# Hi Everyone



## Deleted member 46140 (Jan 23, 2017)

Been a member for a while now, but never posted anything. My wife and I both retired at the end of 2016, and we are looking forward to getting out and about and meeting new friends. Just booked the Orkney meet, and we can't wait. Frantically searching the Internet for hangover cures, as this looks like it could be heavy going. Graham & Sue:wave::beer:


----------



## The laird (Jan 23, 2017)

Theres a few there that will help.be aware of a woman called campervanannie.she will lead you astray.
Anyway welcome n enjoy


----------



## antiquesam (Jan 23, 2017)

Hi. It's just a pity that you have fallen for that old trick of luring unsuspecting folk to a small island and doing who knows what to them, but they are never the same again. You wouldn't believe how many good people have been lost on this forum.


----------



## Deleted member 46140 (Jan 23, 2017)

antiquesam said:


> Hi. It's just a pity that you have fallen for that old trick of luring unsuspecting folk to a small island and doing who knows what to them, but they are never the same again. You wouldn't believe how many good people have been lost on this forum.

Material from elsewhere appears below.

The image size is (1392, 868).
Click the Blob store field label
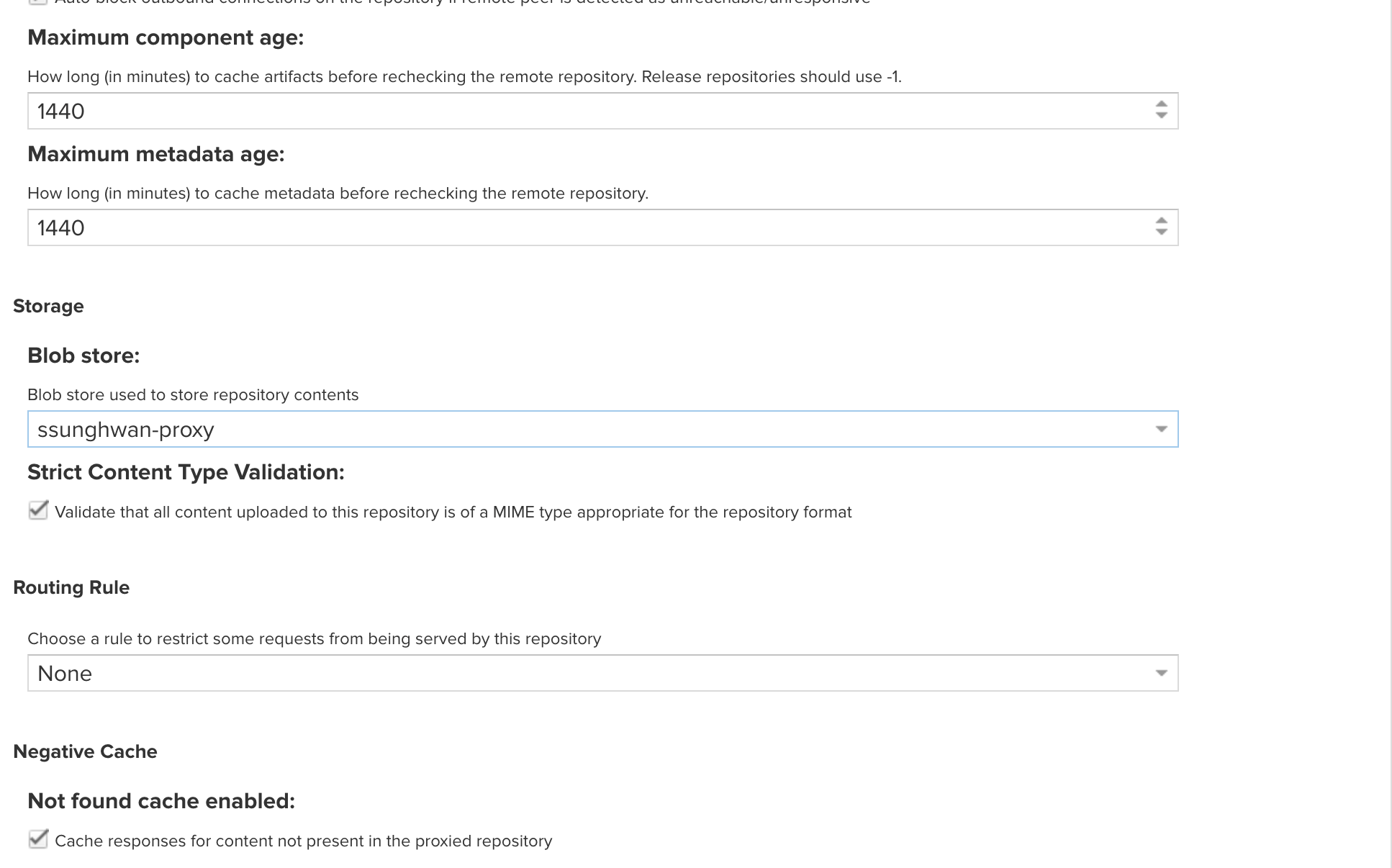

Is this unknown treatment all included in the price ? Or is it an extra.:lol-049:


----------



## antiquesam (Jan 23, 2017)

No one has ever come back to tell the tale.


----------



## Deleted member 46140 (Jan 24, 2017)

antiquesam said:


> No one has ever come back to tell the tale.


if we survive in mind and body, I will get back to you.


----------



## Auld Pharrrt (Jan 24, 2017)

Welcome to the madhouse ... if your USERNAME is anything to go by you're already 3/4 of the way there ... LOUD and not all there!


----------



## phillybarbour (Jan 26, 2017)

Hi and welcome along from a Preston born and breed lad.


----------



## mikigough (Jan 27, 2017)

:welcome::have fun:

Mickey.


----------



## Acti (Jan 27, 2017)

:welcome: to the forum :drive:


----------



## trevskoda (Jan 27, 2017)

Welcome from co/antrim,be careful at those strange places this lot go to,if the word dogging comes up scamper fast.:scared:


----------



## Deleted member 46140 (Jan 27, 2017)

phillybarbour said:


> Hi and welcome along from a Preston born and breed lad.

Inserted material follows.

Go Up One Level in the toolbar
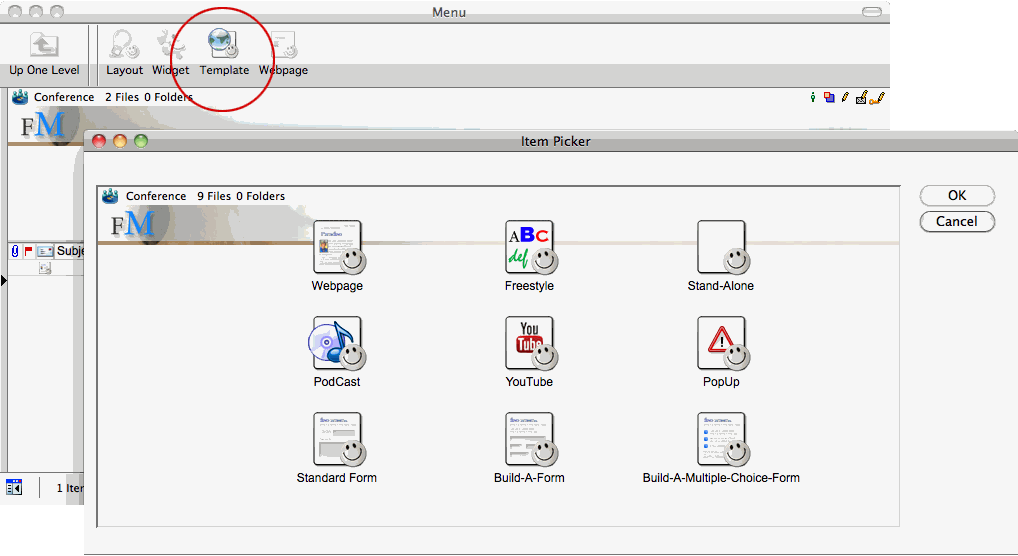1018x556 pixels. [x=44, y=46]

Hi Thanks for the welcome, much appreciated. I am not Preston born and bred, originally from St Annes, but lived in Preston now longer than I lived in St Annes, so I guess I am an adopted Prestonian.


----------



## Deleted member 46140 (Jan 27, 2017)

trevskoda said:


> Welcome from co/antrim,be careful at those strange places this lot go to,if the word dogging comes up scamper fast.:scared:


Thanks for the welcome, much appreciated. Tried that dogging once, and a thundering great German Shepherd bit my finger off, hence the username.:lol-053:


----------



## Deleted member 46140 (Jan 27, 2017)

Acti said:


> :welcome: to the forum :drive:



Thanks for the welcome, much appreciated.


----------



## Deleted member 46140 (Jan 27, 2017)

mikigough said:


> :welcome::have fun:
> 
> Mickey.



Thanks for the welcome, much appreciated. Is that a wing or Harley you are sat on ?


----------



## rockape (Jan 27, 2017)

FINGERLESS said:


> Been a member for a while now, but never posted anything. My wife and I both retired at the end of 2016, and we are looking forward to getting out and about and meeting new friends. Just booked the Orkney meet, and we can't wait. Frantically searching the Internet for hangover cures, as this looks like it could be heavy going. Graham & Sue:wave::beer:


 Welcome onboard, Robmac knows ALL the hangover cures


----------



## Deleted member 46140 (Jan 28, 2017)

rockape said:


> Welcome onboard, Robmac knows ALL the hangover cures



Thanks for the welcome, and the contact. Much appreciated.


----------